Schietroma M, Risetti A, Carlei F, Cianca G, Mattucci S, Maggi G, Recchia C L, De Santis C, Simi M
Cattedra di Chirurgia Generale, Università degli Studi, L'Aquila.
Chir Ital. 1996;48(4):27-31.
Recent clinical studies suggest that laparoscopic cholecystectomy (LC) causes less depression of cell-mediated immunity than open cholecystectomy. LC is a so called "mini invasive" surgical presidia, and on the basis of this consideration we have investigated if and how the immune response is modified in patients with acute cholecystitis after laparoscopic cholecystectomy compare to patients undergone open cholecystectomy. Immune-activity (neutrophils, total lymphocytes count, lymphocytes subpopulations, HLA-DR, 6-Interleukin, skin multitests) was evaluated in 28 patients 24-36 hours before surgery and p.o. after 1, 3 and 6 days: 16 patients underwent "open" cholecystectomy and 12 LC. One day after surgery patients with open cholecystectomy showed significant increase (p < or = 0.05) of plasma neutrophils and 6-Interleukin, while these parameters were almost unchanged in patients with LC. Moreover, skin tests showed ipo or anergic response in the majority (81.8%) of patients with "open" surgery compare to patients with LC (10.5%): (p < or = 0.05). Finally monocyte antigen HLA-DR was also reduced in patients with "open" cholecystectomy: in this group we also recorded 2 cases (12.5%) of respiratory tract infection. In conclusion, LC for acute cholecystitis, avoids p.o. immunosuppression with better p.o. morbidity compare to open surgery.

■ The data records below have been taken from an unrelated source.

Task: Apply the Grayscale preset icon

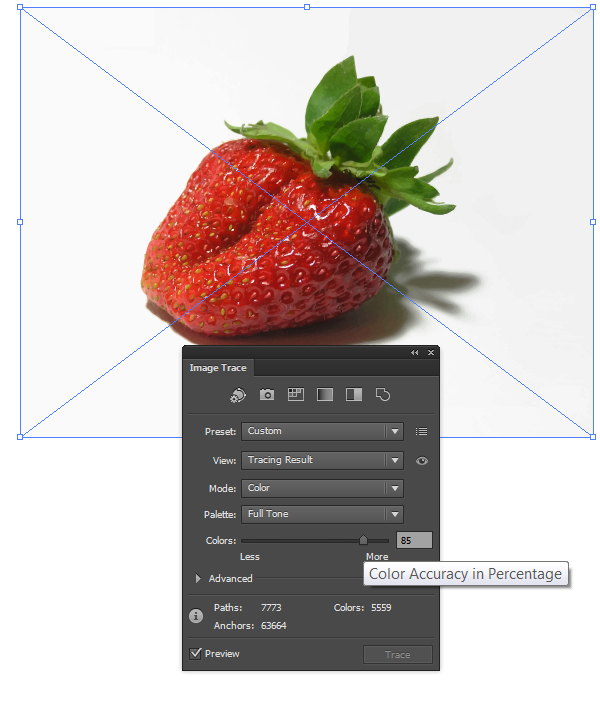Action: pyautogui.click(x=324, y=395)

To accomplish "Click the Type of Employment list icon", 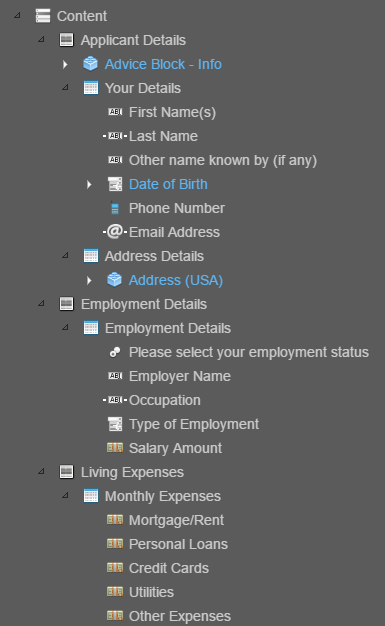I will [x=115, y=424].
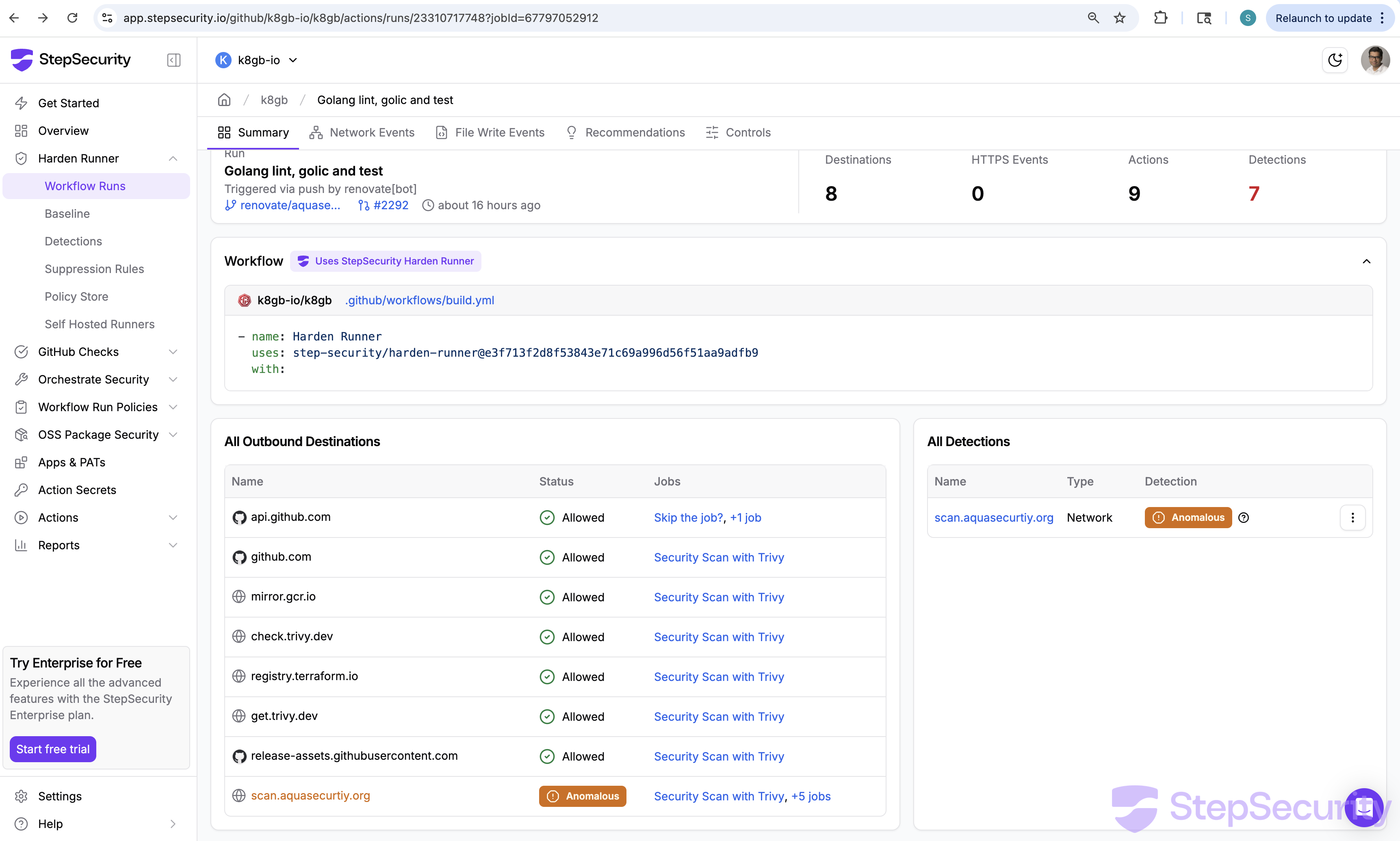The image size is (1400, 841).
Task: Collapse the Workflow section
Action: click(1366, 261)
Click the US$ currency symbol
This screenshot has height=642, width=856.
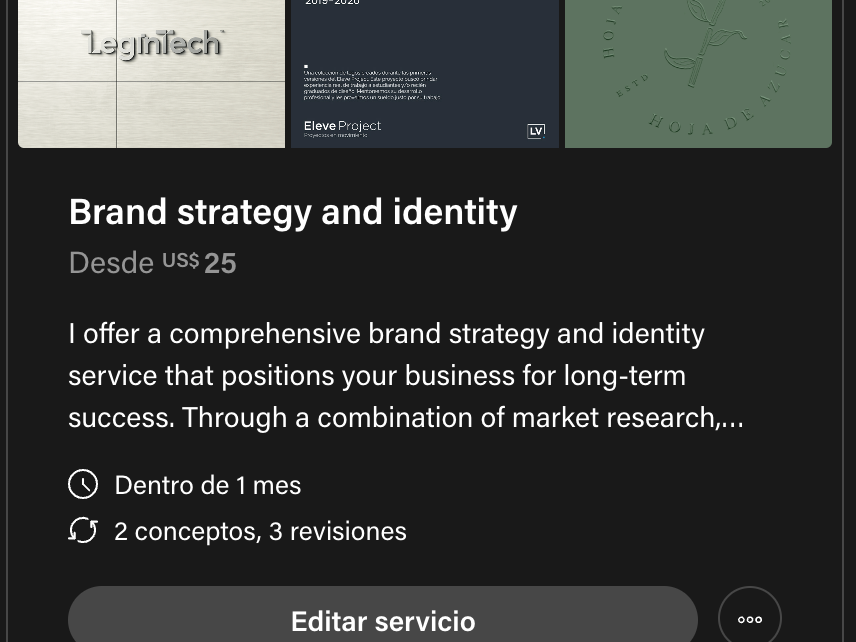(181, 261)
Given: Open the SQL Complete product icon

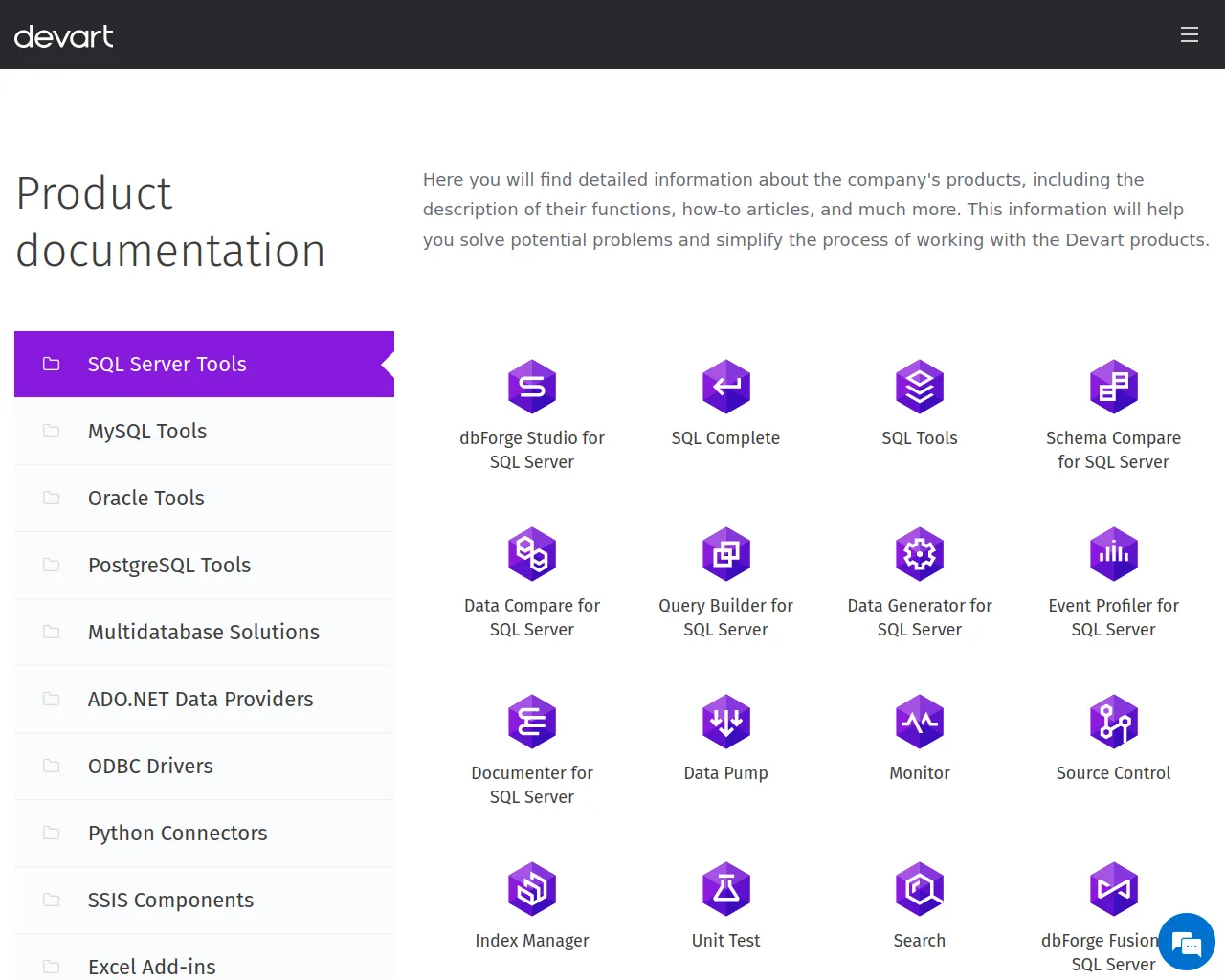Looking at the screenshot, I should click(x=725, y=387).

近期临床研究表明,与开腹胆囊切除术相比,腹腔镜胆囊切除术(LC)对细胞介导免疫的抑制作用较小。LC是一种所谓的“微创手术”方式,基于这一考虑,我们研究了与接受开腹胆囊切除术的患者相比,急性胆囊炎患者在接受腹腔镜胆囊切除术后免疫反应是否以及如何发生改变。在28例患者手术前24 - 36小时及术后第1、3和6天口服给药后评估免疫活性(中性粒细胞、淋巴细胞总数、淋巴细胞亚群、HLA - DR、6 - 白细胞介素、皮肤多项试验):16例患者接受“开腹”胆囊切除术,12例接受LC。开腹胆囊切除术患者术后1天血浆中性粒细胞和6 - 白细胞介素显著增加(p≤0.05),而LC患者这些参数几乎未变。此外,与LC患者(10.5%)相比,“开腹”手术患者中大多数(81.8%)皮肤试验显示口服给药后无反应或无变应性反应(p≤0.05)。最后,“开腹”胆囊切除术患者单核细胞抗原HLA - DR也降低:在该组中我们还记录到2例(12.5%)呼吸道感染病例。总之,对于急性胆囊炎,与开腹手术相比,LC可避免口服给药后的免疫抑制,且口服给药后的发病率更低。